Wanita dan Satria adalah sebuah film drama 1941 dari Hindia Belanda (sekarang Indonesia) yang telah hilang. Film ini disutradarai oleh Rd Ariffien
dan diproduksi oleh Ang Hock Liem untuk Union Film. Dibintangi Djoewariah, Ratna Djoewita, Hidajat, Z. Algadrie,
dan Moesa, film ini menceritakan seorang Don Juan bernama Sudrajat yang menyalahgunakan statusnya untuk mendapatkan kepercayaan perempuan, sebelum akhirnya mendapatkan pembalasan. Ulasan tentang film ini sebagian besar positif, dengan satu menggambarkan film ini sebagai salah satu yang tidak boleh dilewatkan.
Cerita
Sudrajat adalah seseorang yang memanipulasi kedudukannya untuk merayu
Wanita dan menjadi pewaris pamannya yang kaya, meskipun pamannya memiliki seorang putra, Soelarsa yang ramah
dan mulia. Sang Paman kecewa dengan Soelarsa
dan menganggap Sudrajat pria yang lebih baik. Menjadi dianggap berkelas tinggi, dia tidak mau bergaul lagi dengan orang-orang dari kelas bawah. Akhirnya Sudrajat jatuh cinta dengan seorang
Wanita muda yang cantik, Koestijah,
dan memanipulasi ayah Koestijah untuk bisa menikahinya setelah dia menolak rayuannya. Sementara itu, Soelarsa saat mengemudikan truk melewati desa Koestijah, menyelamatkan hidupnya, keduanya pun jatuh cinta pada pandangan pertama. Dengan memanipulasi ayah Koestijah, Sudrajat mengatur agar Koestijah menikah dengannya.

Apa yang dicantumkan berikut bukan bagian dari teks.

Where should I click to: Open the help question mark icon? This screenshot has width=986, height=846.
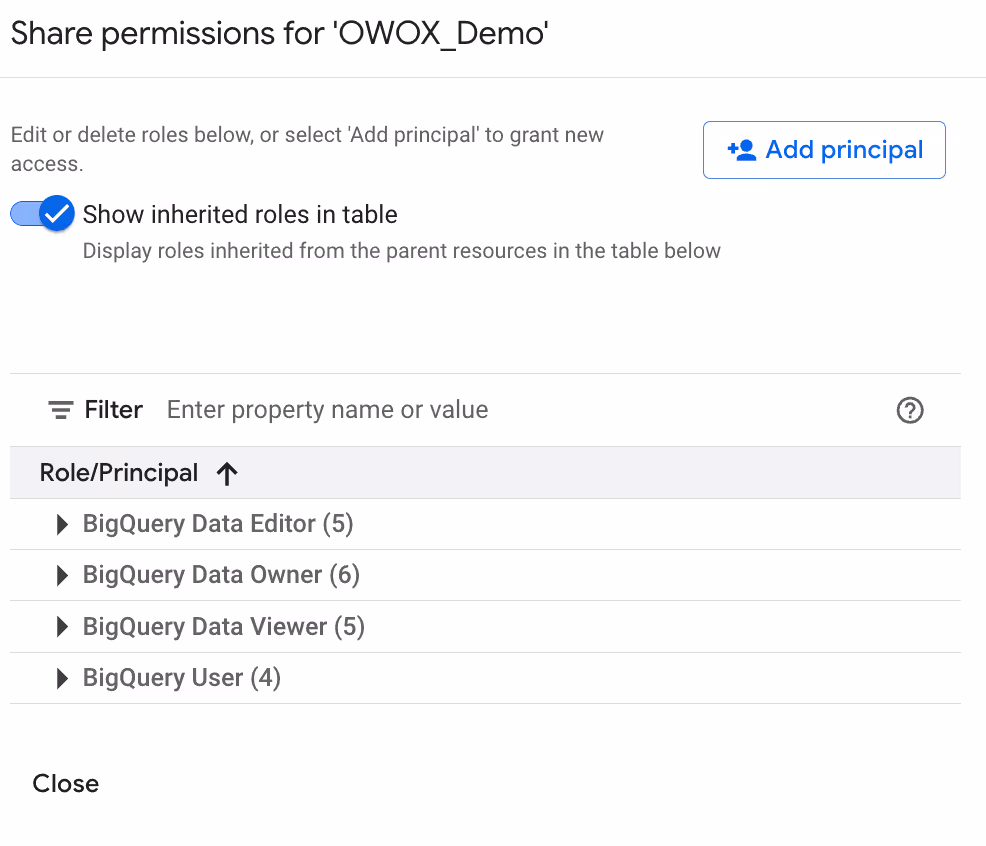(910, 409)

Namun saat pernikahan, kebenaran sesungguhnya tentang Sudrajat yang licik terungkap. Salah satu mantan gadis yang berhasil dirayunya, Tarmini, berdiri
dan memberitahu kerumunan yang hadir, termasuk Soelarsa, tentang sifat sejati pengantin pria tersebut. Dalam amarah, Sudrajat mengambil revolver
dan menembak Tarmini. Dengan napas sekarat, Tarmini membuat satu pengakuan terakhir. Ayahnya kemudian membalas dendam pada Sudrajat.
Produksi
Wanita dan Satria diproduksi oleh Ang Hock Liem untuk Union Film. Film ini disutradarai oleh Rd Ariffien, mantan pemimpin teater
dan wartawan nasionalis yang telah membuat debutnya sebagai sutradara tahun sebelumnya dengan Harta Berdarah. Cerita film ini ditulis oleh Saeroen, mantan wartawan dengan beberapa reputasi penulisan naskah untuk Union.

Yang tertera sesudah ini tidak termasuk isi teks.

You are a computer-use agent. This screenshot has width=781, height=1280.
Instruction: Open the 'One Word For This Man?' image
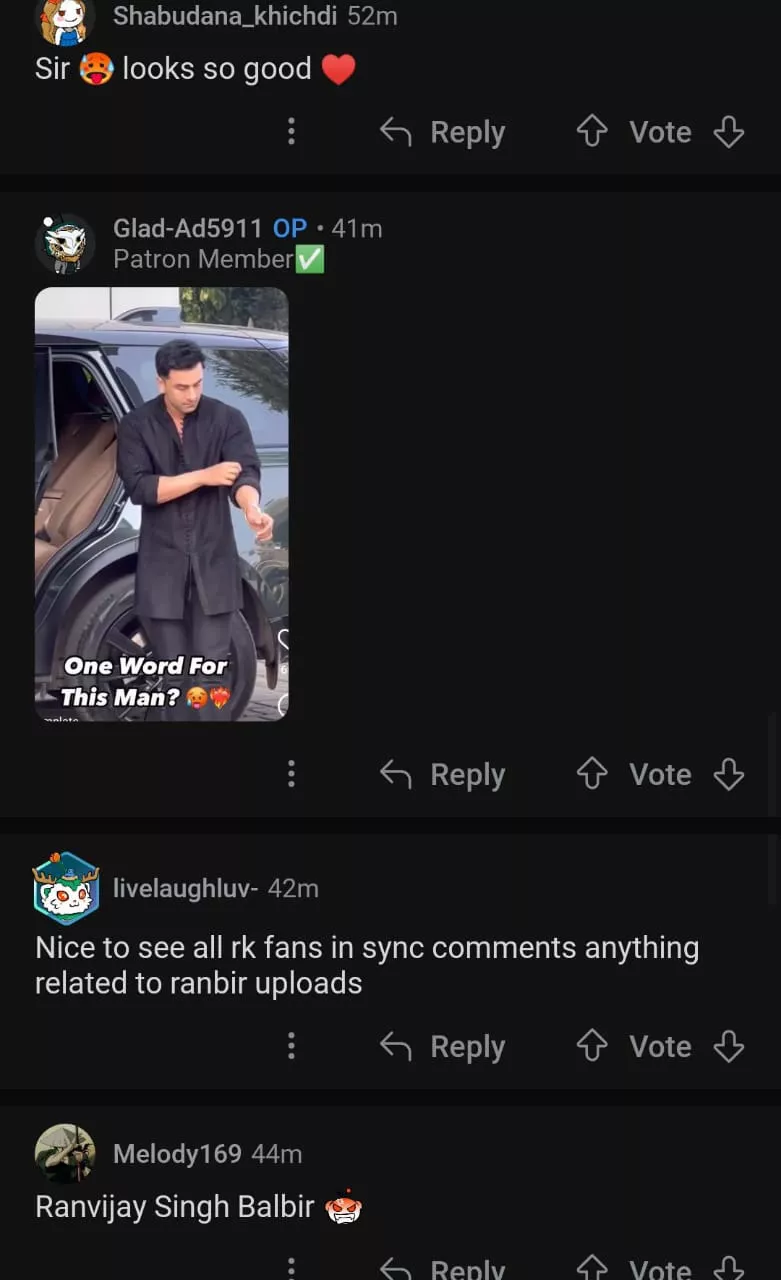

Film hitam-putih ini dibintangi Djoewariah, Ratna Djoewita, Hidajat, Z. Algadrie,
dan Moesa. Moesa adalah yang paling berpengalaman dari mereka, karena telah memasuki dunia film yang pada tahun 1938 dengan Fatima oleh Tan's Film
dan telah bekerja dengan Union sejak tahun 1940. Djoewariah telah digaji Union sejak Bajar dengan Djiwa pada tahun 1940, sementara Ratna Djoewita
dan Hidajat tidak muncul dalam film-film sebelum 1941.
Penayangan dan penerimaan
Wanita dan Satria dirilis pada tahun 1941, mencapai Bandung pada bulan Agustus
dan Surabaya pada bulan September. Film ini terbuka untuk segala usia. Sebuah versi novelisasi diterbitkan kemudian pada tahun 1941 oleh Kolff-Buning yang berbasis di Yogyakarta. Sebagai bagian dari gerakan yang berkembang untuk menarik intelektual Indonesia, staf pemasaran menekankan latar belakang terhormat (non-teater) aktor; kaum intelektual memiliki sedikit rasa hormat untuk teater tradisional
dan pemainnya.
Sebuah ulasan di Soerabaijasch Handelsblad yang berbasis di Surabaya menulis bahwa film ini "memberikan gambaran yang jelas tentang posisi genting perempuan Indonesia
dan memotivasi keinginan untuk sebuah garis tegas tentang hak-haknya dalam masyarakat Muslim." Ulasan lain di koran yang sama menulis bahwa film ini "menawan dari awal sampai akhir", satu film yang "penonton film Surabaya tentu tidak boleh melewatkan".
Warisan
Setelah
Wanita dan Satria, Union menghasilkan tiga buah film lagi; tidak satu pun yang disutradarai oleh Rd. Ariffien, yang telah meninggalkan perusahaan tersebut. Saeroen juga meninggalkan Union segera setelahnya, bergabung dengan Star Films. Djoewariah terus berakting sampai tahun 1950, ketika dia bermigrasi ke teater setelah menerima serangkaian peran yang semakin kecil. Baik Ratna Djoewita maupun Hidajat tidak muncul lagi dalam film setelah tahun 1941.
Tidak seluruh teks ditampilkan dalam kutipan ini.